Greta vs Softgen: Welcher KI-App-Generator wurde für die Produktion entwickelt?
Wer nach dem richtigen KI-App-Builder gesucht hat, ist wahrscheinlich schon auf Greta AI und Softgen gestoßen. Beide Plattformen versprechen, Ideen in funktionierende Web-Apps zu verwandeln, ohne dass man einen Software-Engineering-Hintergrund braucht. Und auf den ersten Blick sehen sie ähnlich aus — Prompt eingeben, App bekommen.
Aber im Moment, in dem man über diese erste Generierung hinausgeht — ein Feature hinzufügt, ein Teammitglied einlädt, in Produktion deployt oder auf echte Nutzer skaliert —, werden die Unterschiede unübersehbar.
Dieser Vergleich richtet sich an Gründer, Product Manager, Freelancer und Startup-Teams, die einen ehrlichen, fundierten Blick auf beide Tools wollen, bevor sie sich festlegen.

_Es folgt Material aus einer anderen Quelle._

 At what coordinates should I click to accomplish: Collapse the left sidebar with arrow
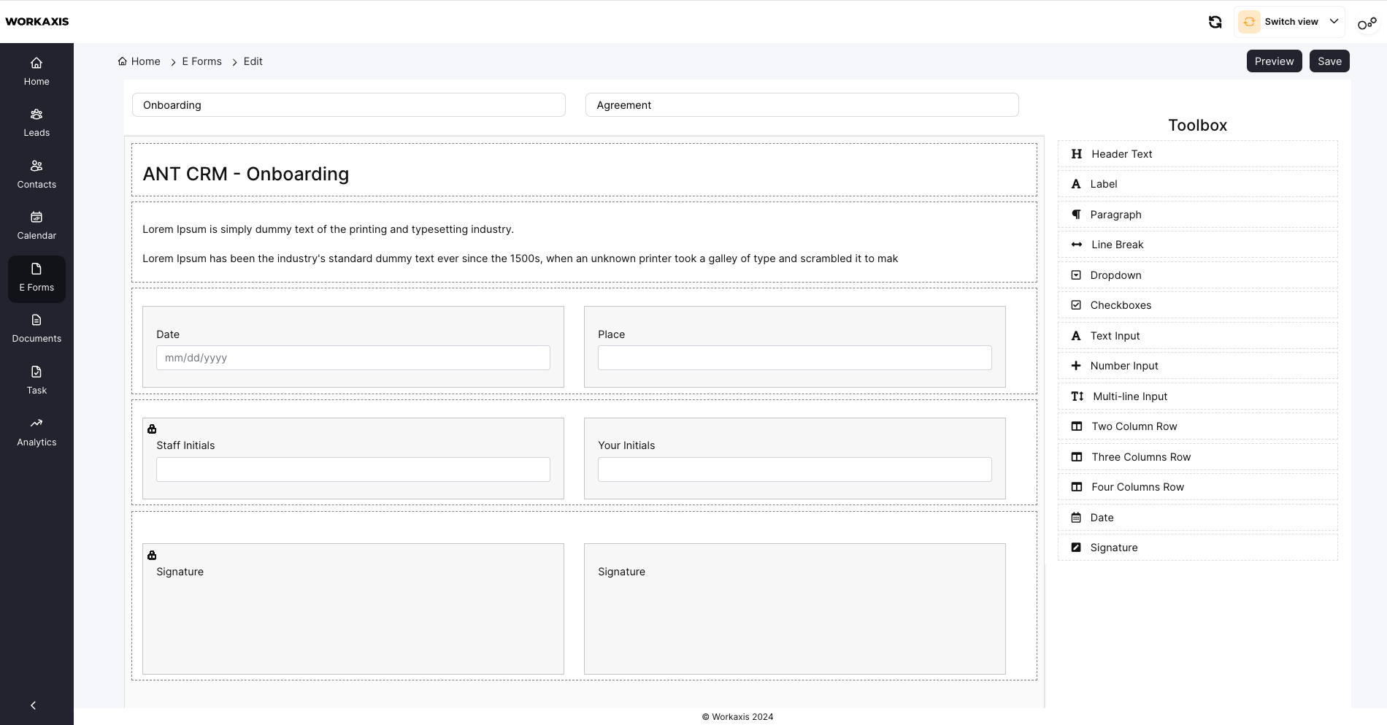33,705
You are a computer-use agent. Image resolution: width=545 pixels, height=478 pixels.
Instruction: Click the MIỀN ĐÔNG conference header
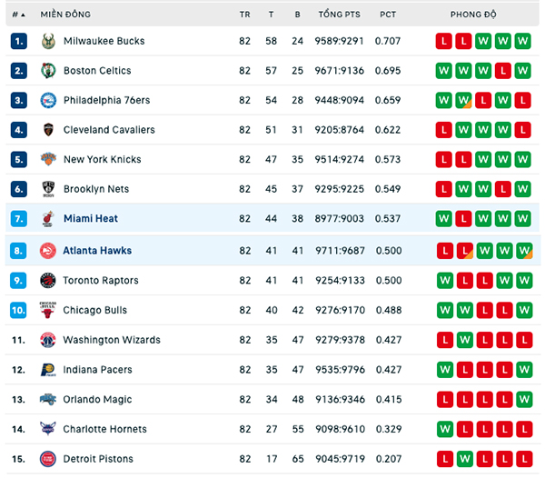65,15
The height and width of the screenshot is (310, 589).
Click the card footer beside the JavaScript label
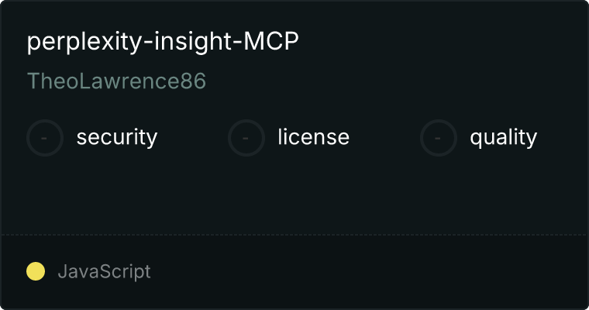pyautogui.click(x=368, y=272)
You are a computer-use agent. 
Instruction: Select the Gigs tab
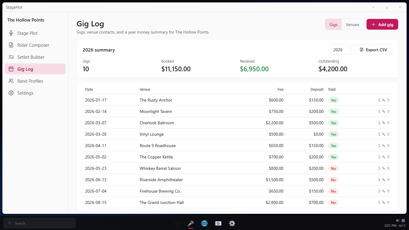tap(334, 25)
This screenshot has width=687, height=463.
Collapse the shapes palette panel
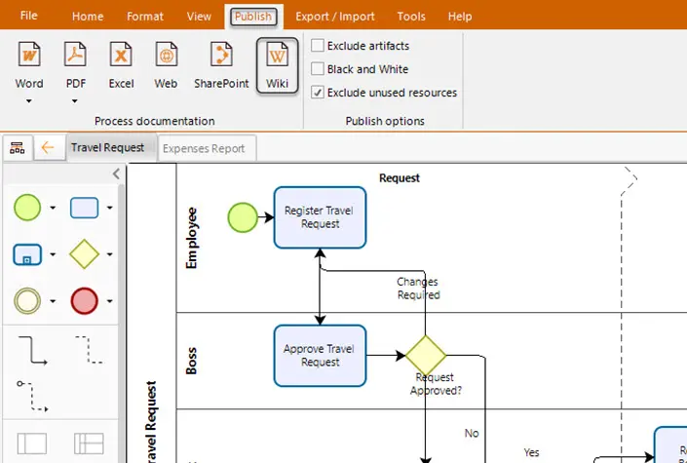pos(116,174)
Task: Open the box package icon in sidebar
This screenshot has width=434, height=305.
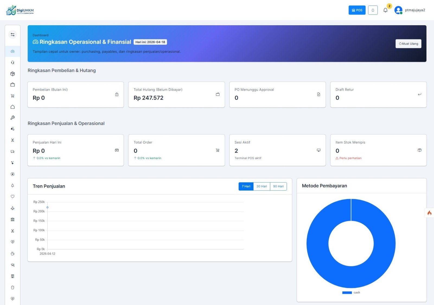Action: pyautogui.click(x=12, y=74)
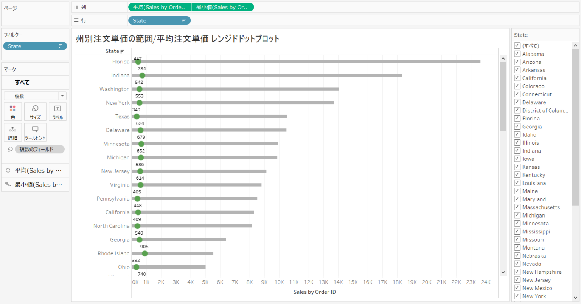
Task: Uncheck the (すべて) option in the State filter
Action: click(x=517, y=45)

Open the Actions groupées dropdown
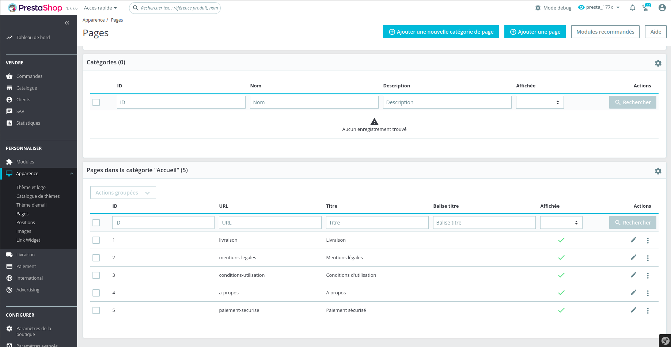click(123, 192)

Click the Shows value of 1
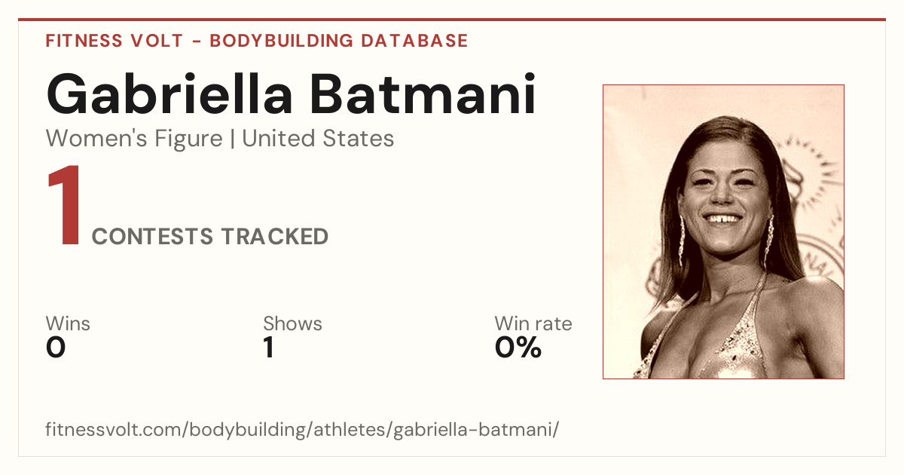click(x=269, y=348)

Wir behandeln Architektur, Anpassbarkeit, Team-Features, Produktionsreife, Marketplace und KI-Fähigkeiten — damit man die richtige Entscheidung gleich beim ersten Mal trifft.
Kurz gesagt: Softgen ist ein fähiges Prototyping-Tool. Greta AI ist eine vollständige Growth-Engineering-Plattform für Builder, die es ernst meinen mit dem Shippen echter Produkte.
Was ist Softgen?
Softgen ist ein KI-gestützter App-Generator, der Nutzern erlaubt, Webanwendungen aus natürlichsprachlichen Beschreibungen zu erstellen. Man beschreibt, was man bauen möchte, und Softgen generiert ein funktionierendes Interface — Buttons, Formulare, Layouts, grundlegende Logik —, ohne dass man Code anfassen muss.
Softgen wird typischerweise eingesetzt für:
- Schnelle Prototypen und Konzept-Demos erstellen
- Frühphasen-Ideen mit visuellem Output validieren
- Nicht-technische Nutzer, die schnell etwas auf dem Bildschirm sehen wollen
- Unternehmer, die Produktkonzepte testen, bevor sie es richtig bauen
Softgens Kern-Wertversprechen ist Geschwindigkeit. Wer in den nächsten Stunden einem Mitgründer, einem Investor oder einem potenziellen Kunden etwas zeigen muss, kommt mit Softgen dorthin. Die Generierung ist schnell, das Interface zugänglich, und für einen ersten Entwurf ist der Output beeindruckend.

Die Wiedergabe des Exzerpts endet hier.